A vrai dire, c’est un phénomène qui s’amplifie. Les entreprises sont en train de fermer chaque jour leurs portes. Avec le déclin du pouvoir d’achat, les coûts exorbitants liés à la création d’une entreprise formelle et les charges fiscales et patronales obligatoires, mais intenables, l’environnement entrepreneurial est défavorable en Tunisie. C’est ce qui explique, d’ailleurs, le phénomène de la migration et la fuite des cerveaux.
C’est, donc, l’Etat qui encourage l’informalité à travers la lourde fiscalité qu’il impose, la complexité administrative…
Le régime d’auto-entrepreneur a été conçu pour pallier toutes ces difficultés.

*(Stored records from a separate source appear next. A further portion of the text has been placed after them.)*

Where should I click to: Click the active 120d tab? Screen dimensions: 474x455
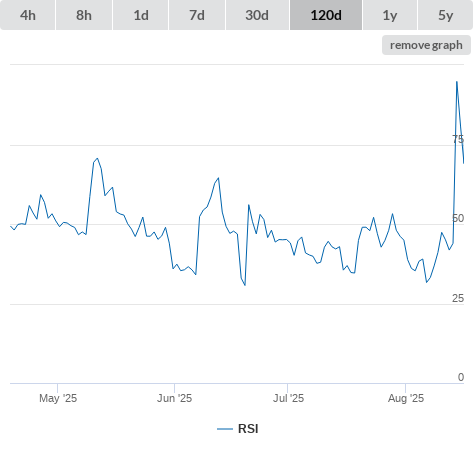pyautogui.click(x=326, y=15)
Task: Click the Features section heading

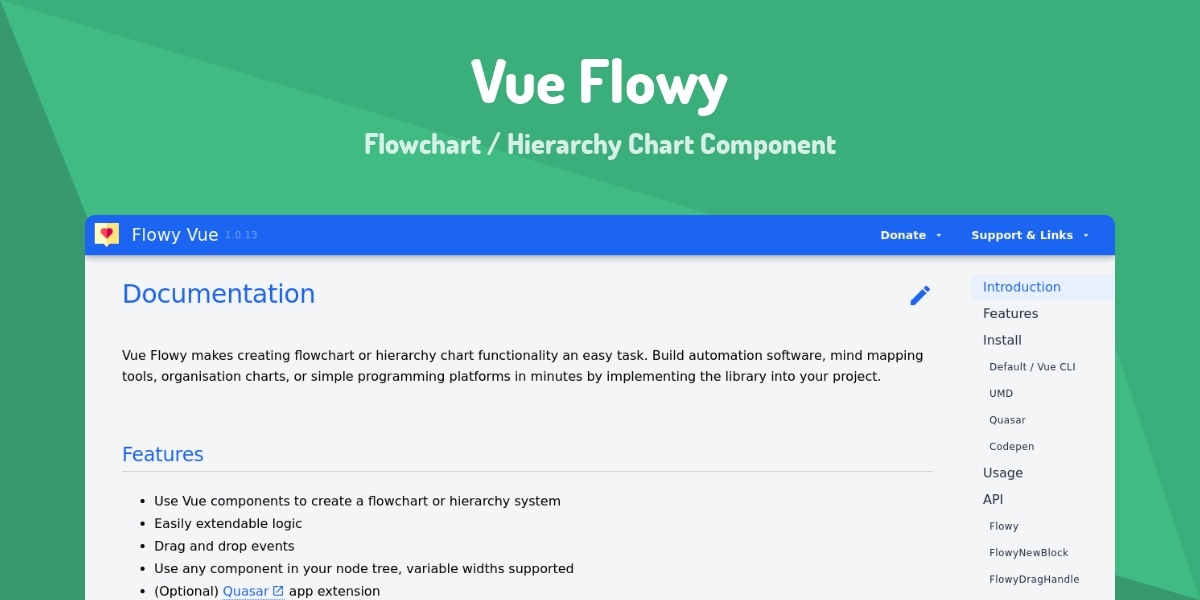Action: [x=163, y=454]
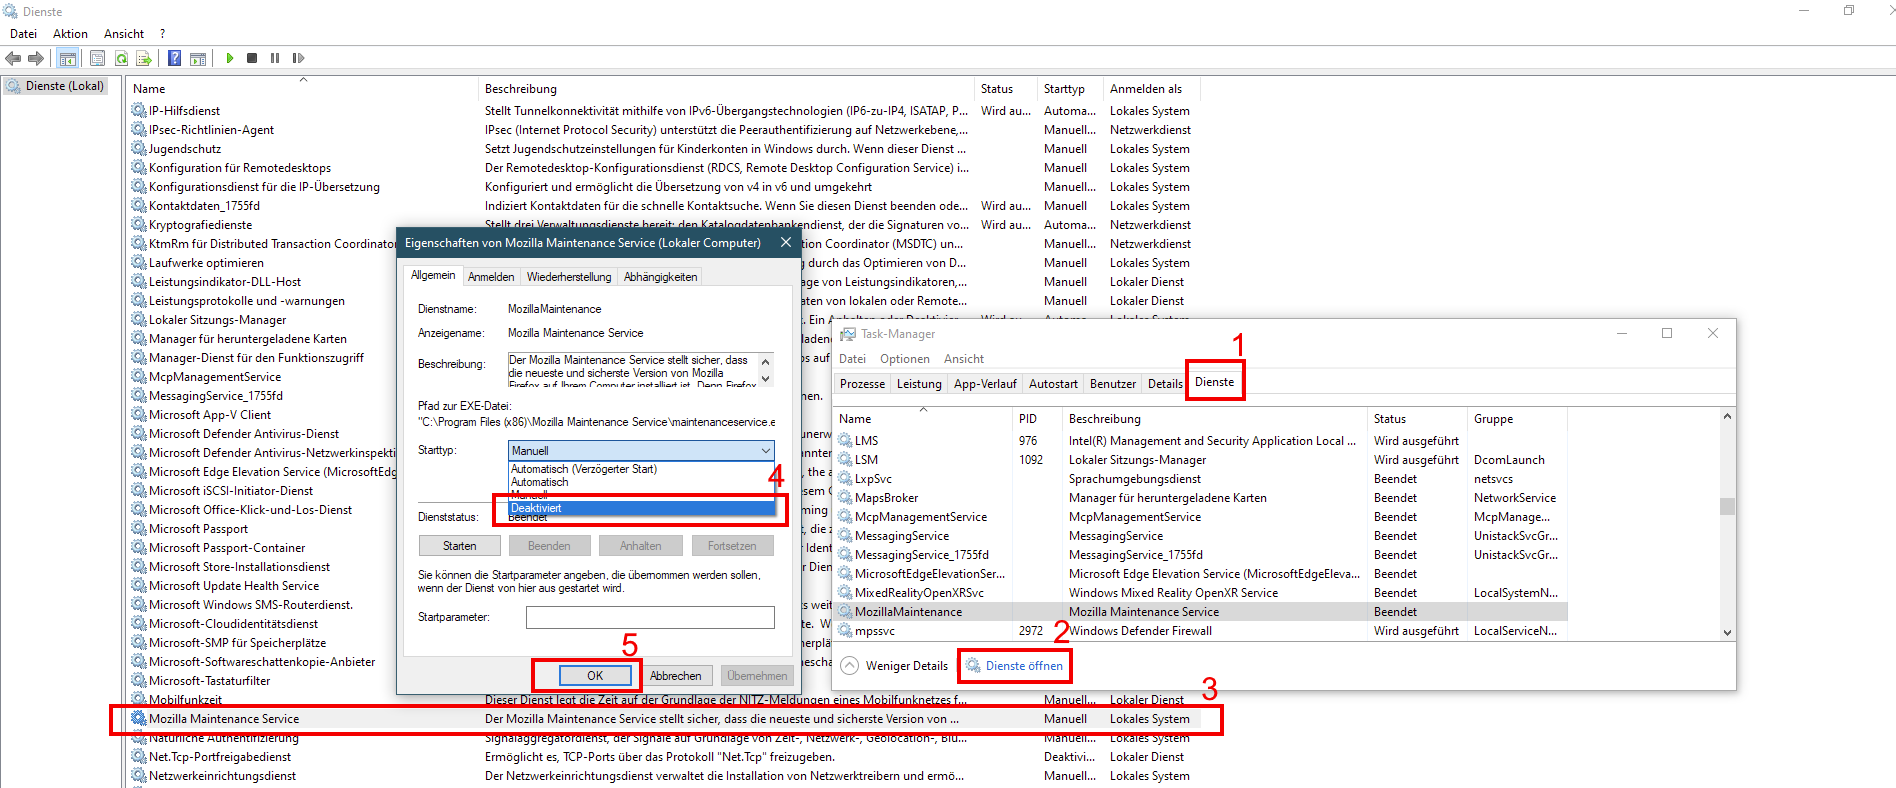Screen dimensions: 1896x788
Task: Click the green Start Service play icon
Action: tap(230, 58)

Car son objectif était de réduire la complexité administrative, les coûts de formalisation (l’impôt à payer ne dépasse pas les 0,2% du chiffre d’affaires), etc. C’est le régime qui correspondait le plus aux attentes des jeunes travailleurs informels et qui va les aider à s’organiser de façon formelle, à assurer la pérennité de leurs activités et briser la stigmatisation dont ils souffrent. Il y a une grande différence entre la mention de la profession “travailleur journalier” avec tous les préjugés qui collent à ce statut et le statut d’auto-entrepreneur. C’est un premier pas et certainement d’autres pas vont suivre. Pour les freelancers, on peut réfléchir à un statut. Et puis, j’assimile toujours les freelancers aux entreprises de textile offshore qui ont choisi de s’installer en Tunisie pour la main-d’œuvre à bas prix qu’elle offre. Aujourd’hui, on a des compétences qu’on peut vendre, il suffit de leur offrir un cadre réglementaire qui leur permet d’éclore, de travailler, faire entrer des devises étrangères et faire évoluer leurs projets.